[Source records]
########

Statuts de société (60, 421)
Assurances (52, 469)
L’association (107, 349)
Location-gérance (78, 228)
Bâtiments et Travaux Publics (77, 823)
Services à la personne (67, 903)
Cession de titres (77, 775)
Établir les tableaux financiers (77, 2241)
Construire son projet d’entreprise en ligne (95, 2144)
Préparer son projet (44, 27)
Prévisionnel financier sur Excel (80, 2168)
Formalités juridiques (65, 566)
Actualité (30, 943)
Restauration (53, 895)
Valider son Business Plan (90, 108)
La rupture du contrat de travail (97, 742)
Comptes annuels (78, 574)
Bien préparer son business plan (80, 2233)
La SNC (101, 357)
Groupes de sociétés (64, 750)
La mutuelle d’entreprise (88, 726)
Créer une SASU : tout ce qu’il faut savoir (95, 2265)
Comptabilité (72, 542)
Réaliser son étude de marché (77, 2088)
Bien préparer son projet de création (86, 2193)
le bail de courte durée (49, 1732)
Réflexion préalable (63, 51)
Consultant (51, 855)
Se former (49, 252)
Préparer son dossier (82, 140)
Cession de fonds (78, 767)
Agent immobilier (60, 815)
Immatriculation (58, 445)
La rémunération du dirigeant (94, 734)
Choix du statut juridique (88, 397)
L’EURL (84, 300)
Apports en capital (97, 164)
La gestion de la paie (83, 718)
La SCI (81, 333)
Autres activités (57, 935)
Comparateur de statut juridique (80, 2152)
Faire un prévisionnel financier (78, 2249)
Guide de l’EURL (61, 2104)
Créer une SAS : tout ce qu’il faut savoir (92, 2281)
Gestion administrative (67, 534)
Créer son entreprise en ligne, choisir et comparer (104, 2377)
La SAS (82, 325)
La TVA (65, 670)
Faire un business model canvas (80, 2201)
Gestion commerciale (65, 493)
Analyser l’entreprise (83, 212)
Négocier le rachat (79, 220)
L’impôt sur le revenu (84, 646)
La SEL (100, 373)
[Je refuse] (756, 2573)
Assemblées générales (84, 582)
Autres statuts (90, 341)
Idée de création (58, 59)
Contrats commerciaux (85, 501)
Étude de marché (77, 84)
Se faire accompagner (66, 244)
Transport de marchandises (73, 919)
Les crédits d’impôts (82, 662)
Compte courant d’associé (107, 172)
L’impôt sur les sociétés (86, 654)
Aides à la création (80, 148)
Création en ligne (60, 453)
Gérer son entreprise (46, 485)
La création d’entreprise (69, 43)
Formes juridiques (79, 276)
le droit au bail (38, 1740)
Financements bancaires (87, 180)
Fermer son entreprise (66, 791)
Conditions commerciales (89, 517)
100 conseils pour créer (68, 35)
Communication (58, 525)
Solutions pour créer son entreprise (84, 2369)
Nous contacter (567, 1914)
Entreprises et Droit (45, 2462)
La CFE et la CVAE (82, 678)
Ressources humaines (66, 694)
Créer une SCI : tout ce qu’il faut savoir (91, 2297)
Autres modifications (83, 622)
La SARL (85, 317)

########

The task — Starting with the first line of the data above, copy each line exactly until you reach the line with "Établir les tableaux financiers (77, 2241)"; include that line as well.

Task output —
Statuts de société (60, 421)
Assurances (52, 469)
L’association (107, 349)
Location-gérance (78, 228)
Bâtiments et Travaux Publics (77, 823)
Services à la personne (67, 903)
Cession de titres (77, 775)
Établir les tableaux financiers (77, 2241)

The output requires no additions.